Corticodentatonigral degeneration described by Rebeiz et al. (1968), subsequently renamed corticobasal degeneration (CBD) (Gibb et al., 1989), was recognized to have frequent language and personality changes, and pathological similarity to Pick's disease. Furthermore, cases presenting with progressive aphasia and the behavioural variant of FTD (FTD-bv) frequently developed CBDS (Kertesz et al., 2000a). Progressive supranuclear palsy (PSP) (Steele et al., 1964), characterized by vertical gaze palsy, rigidity, instability and dementia, shows considerable clinical, pathological, biochemical and genetic overlap with CBD/CBDS. A work group on FTD and Pick's disease (McKhann et al., 2001) included CBD and PSP among the pathological substrates of the clinical syndromes of FTD, recognizing that each pathological entity can manifest itself with either language or behaviour disorder, thus incorporating the basic claims of the Pick-complex concept. The concept was reinforced by the discovery that mutations on the Tau gene could produce many of the pathological and clinical varieties identified in sporadic cases.
Currently, clinicopathologic studies recognize that ubiquitinated, tau and synuclein negative inclusions, or motor neuron disease type inclusions (MNDI) (Jackson et al., 1996) are also common in the cortex in FTD/Pick complex (Munoz 1998, Munoz et al., 2003a, Hodges et al., 2004), In addition, dementia lacking distinctive histology (DLDH) is applied when tau or ubiquitin positive inclusions are lacking (Knopman et al., 1990). All types include lobar atrophy, neuronal loss, gliosis, superficial spongiosis, and often ballooned neurons, and some glial abnormality. Distinctive histological abnormalities include Pick bodies, the CBD/PSP type neuronal inclusions, motor neurone disease type inclusions (Jackson et al., 1996) and several astrocytic tau inclusions (Munoz, 1998). A range of histochemical abnormalities is found not only across the clinical phenotypes, but also among families with the same mutation, and even within a brain. Conflicting information about the duration of illness and sex differences between the pathological and clinical varieties have been published and additional demographic data are needed from autopsy specified cohorts. Recently the combined clinicopathologic experience from two centres, Cambridge and Sydney, provided the first large overview of the features of an autopsy-based population (Hodges et al., 2003, 2004), with similarities and differences from this study discussed below.
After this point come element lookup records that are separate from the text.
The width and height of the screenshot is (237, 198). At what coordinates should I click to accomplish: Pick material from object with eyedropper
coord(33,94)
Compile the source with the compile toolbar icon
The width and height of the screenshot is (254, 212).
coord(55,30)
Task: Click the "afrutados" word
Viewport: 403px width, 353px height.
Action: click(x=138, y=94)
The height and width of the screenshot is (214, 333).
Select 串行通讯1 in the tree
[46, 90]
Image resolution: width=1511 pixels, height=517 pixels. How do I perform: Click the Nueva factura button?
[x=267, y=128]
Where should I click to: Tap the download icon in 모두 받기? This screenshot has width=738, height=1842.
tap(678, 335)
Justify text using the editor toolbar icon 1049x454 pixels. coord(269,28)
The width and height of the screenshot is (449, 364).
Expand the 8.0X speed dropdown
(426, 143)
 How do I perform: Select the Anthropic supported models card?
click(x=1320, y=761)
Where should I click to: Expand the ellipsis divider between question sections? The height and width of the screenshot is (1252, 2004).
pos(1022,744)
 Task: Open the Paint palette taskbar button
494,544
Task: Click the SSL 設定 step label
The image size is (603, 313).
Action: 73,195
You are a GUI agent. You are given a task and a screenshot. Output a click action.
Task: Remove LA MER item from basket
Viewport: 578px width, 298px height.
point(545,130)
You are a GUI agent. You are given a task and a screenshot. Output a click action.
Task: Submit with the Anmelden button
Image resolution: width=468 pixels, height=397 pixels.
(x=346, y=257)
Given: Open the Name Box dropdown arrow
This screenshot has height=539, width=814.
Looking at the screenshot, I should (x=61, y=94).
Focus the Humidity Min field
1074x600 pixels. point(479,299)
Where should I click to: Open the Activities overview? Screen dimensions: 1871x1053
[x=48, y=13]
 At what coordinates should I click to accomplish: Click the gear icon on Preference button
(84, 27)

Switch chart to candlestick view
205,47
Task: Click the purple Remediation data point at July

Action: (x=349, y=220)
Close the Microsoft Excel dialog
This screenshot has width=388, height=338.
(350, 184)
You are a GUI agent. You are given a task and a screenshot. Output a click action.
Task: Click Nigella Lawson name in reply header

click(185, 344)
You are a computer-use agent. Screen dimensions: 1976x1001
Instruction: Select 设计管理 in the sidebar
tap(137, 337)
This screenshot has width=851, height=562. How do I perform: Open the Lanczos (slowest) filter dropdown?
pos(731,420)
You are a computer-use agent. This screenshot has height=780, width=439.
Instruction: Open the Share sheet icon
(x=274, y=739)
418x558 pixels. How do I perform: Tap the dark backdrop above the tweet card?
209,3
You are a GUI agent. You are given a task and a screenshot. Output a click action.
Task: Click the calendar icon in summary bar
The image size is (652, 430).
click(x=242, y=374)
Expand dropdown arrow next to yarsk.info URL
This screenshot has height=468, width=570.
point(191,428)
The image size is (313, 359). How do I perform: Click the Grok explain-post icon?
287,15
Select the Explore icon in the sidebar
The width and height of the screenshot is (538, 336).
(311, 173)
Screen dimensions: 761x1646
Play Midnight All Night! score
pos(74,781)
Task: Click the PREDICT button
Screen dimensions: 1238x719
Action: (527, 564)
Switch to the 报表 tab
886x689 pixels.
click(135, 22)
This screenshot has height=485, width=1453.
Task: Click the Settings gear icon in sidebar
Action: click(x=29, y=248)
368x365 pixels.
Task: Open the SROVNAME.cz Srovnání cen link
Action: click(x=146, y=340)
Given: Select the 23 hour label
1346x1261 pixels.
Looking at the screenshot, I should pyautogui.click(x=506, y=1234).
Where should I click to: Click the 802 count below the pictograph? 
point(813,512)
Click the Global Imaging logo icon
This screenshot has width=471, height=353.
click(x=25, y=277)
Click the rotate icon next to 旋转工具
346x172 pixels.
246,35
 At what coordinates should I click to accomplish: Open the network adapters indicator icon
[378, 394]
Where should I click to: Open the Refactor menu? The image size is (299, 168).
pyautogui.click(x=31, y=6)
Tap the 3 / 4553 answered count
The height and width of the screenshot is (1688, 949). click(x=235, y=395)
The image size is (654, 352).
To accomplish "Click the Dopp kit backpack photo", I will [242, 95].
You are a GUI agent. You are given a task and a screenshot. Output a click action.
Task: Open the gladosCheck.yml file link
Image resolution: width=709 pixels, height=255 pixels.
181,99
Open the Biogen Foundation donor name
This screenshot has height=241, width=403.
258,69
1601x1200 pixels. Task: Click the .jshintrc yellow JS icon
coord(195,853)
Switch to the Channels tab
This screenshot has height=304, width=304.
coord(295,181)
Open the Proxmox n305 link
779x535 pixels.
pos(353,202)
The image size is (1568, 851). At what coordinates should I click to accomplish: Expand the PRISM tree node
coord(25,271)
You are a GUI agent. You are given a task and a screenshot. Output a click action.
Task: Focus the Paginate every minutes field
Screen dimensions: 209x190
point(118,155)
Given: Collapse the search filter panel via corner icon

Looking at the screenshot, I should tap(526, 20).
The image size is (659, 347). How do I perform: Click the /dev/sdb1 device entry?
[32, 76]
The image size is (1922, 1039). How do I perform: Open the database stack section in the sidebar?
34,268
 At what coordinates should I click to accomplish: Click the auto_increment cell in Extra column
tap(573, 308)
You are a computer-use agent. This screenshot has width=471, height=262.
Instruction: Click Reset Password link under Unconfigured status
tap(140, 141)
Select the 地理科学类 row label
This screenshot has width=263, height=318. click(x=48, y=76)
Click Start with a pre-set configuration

This is a study of a clinic-based cohort of FTD/Pick complex patients, who were prospectively followed to autopsy. This includes not only FTLD, as defined by Neary et al. (1998), but also the CBDS/PSP syndrome. Most patients were followed yearly and substantial clinical, behavioural, cognitive and neuroimaging information has been collected. The clinical syndromes and their correlation with the histological varieties are surveyed in an effort to describe the natural course of FTD/Pick complex, the evolution of the clinical syndromes that came to pathology and uncover whether patterns in the clinical syndromes predict pathology.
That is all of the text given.